Si les discussions vont bon train aux différentes tables, pas de cris ni d’agitation. Les visages sont unanimement souriants, parfois un peu curieux mais jamais méfiant vis-à-vis du visiteur d’un jour qui prend des photos. Les différentes nationalités se côtoient, sans animosité mais avec des regroupements par origines, surtout pour des questions de langue.

“nous voulions montrer que des actions sont possibles” père Emmanuel Pic, curé de Notre-Dame

Le père Pic était vicaire épiscopal en charge de la diaconie au moment du lancement des ces repas solidaires en 2011-2012 et à ce titre chargé de la coordination et du suivi. « l’initiative est venue d’abord des paroisses, confrontées alors au début de la crise des migrants et au questionnement associé sur notre humanité. Chacune a voulu œuvrer en fonction de son approche et ses idées. Le diocèse apporte toujours un soutien en termes d’organisation entre les églises, mais on peut dire que ça roule tout seul » nous explique-t-il avec modestie.
« je veux venir aider ceux qui dont dans la misère, quel que soit leur statut administratif » nous dit Jean-Pierre Munier de la paroisse Saint-Pierre et pionnier de ces repas depuis 2012. Claude Avisse de Sainte Jeanne d’Arc ne tient pas un autre discours : « migrants, réguliers ou non mais aussi personnes dans le besoin de Dijon, quelle différence ? Nous sommes tous frères ! »

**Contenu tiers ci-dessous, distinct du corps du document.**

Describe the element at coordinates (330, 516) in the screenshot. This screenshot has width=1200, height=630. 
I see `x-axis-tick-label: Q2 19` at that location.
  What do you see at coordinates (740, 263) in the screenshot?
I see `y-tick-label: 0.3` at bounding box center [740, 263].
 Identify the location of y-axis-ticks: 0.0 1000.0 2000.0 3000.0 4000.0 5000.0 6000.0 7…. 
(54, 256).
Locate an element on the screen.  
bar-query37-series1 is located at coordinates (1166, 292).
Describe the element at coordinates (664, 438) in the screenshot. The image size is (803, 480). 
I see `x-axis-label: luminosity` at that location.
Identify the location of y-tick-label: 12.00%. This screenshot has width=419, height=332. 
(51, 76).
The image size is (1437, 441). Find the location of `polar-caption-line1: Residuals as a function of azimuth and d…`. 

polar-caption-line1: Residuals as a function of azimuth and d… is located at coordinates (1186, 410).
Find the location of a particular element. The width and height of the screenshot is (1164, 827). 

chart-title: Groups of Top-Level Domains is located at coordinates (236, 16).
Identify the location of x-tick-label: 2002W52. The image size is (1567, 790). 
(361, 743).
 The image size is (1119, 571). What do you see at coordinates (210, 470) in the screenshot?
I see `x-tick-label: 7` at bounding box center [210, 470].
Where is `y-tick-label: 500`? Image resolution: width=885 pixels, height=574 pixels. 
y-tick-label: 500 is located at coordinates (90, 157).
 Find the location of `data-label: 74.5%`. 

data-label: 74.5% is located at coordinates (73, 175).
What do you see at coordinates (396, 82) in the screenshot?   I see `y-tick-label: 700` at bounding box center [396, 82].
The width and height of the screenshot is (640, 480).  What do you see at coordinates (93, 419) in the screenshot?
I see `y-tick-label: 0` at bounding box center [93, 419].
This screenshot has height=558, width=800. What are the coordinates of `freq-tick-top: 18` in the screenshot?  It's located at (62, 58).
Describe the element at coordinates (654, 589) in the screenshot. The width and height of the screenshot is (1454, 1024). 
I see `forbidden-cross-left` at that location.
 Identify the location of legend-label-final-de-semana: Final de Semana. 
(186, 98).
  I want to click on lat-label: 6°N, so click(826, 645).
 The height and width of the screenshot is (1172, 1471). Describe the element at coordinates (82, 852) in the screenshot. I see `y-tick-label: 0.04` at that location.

Les repas solidaires : du lundi au samedi les midis de novembre à mai dans les différentes paroisses dijonnaises.
informations supplémentaires disponibles dans chaque paroisse

et pendant ce temps là, en cuisine….
L’ambiance est décontractée, mais tout le monde est à sa tâche en cuisine. Marie, Suzon, Josiane et Michelle s’affairent sous la houlette bienveillante de Marie-Hélène, l’épouse de Gaby Roy et diacre de la paroisse Notre-Dame.

Suzon habite Norges-la-Ville, mais a gardé ses habitudes dans son ancienne paroisse à Dijon. Elle vient avec plaisir contribuer à ces repas solidaires. Chacun son rôle : « certains sont en cuisine, ils viennent plutôt toutes les semaines, en salle c’est davantage un roulement entre les bénévoles, tandis que d’autres préparent les sacs de fruits et gâteaux qu’emporteront les bénéficiaires en partant » nous détaille-t-elle en nous expliquant le fonctionnement à Notre-Dame.
« les repas solidaires, c’est une bonne action, mais c’est aussi un bon moment entre nous, les bénévoles, il ne faut pas le nier, ça nous a vraiment rapprochés les uns et les autres » reconnait-elle.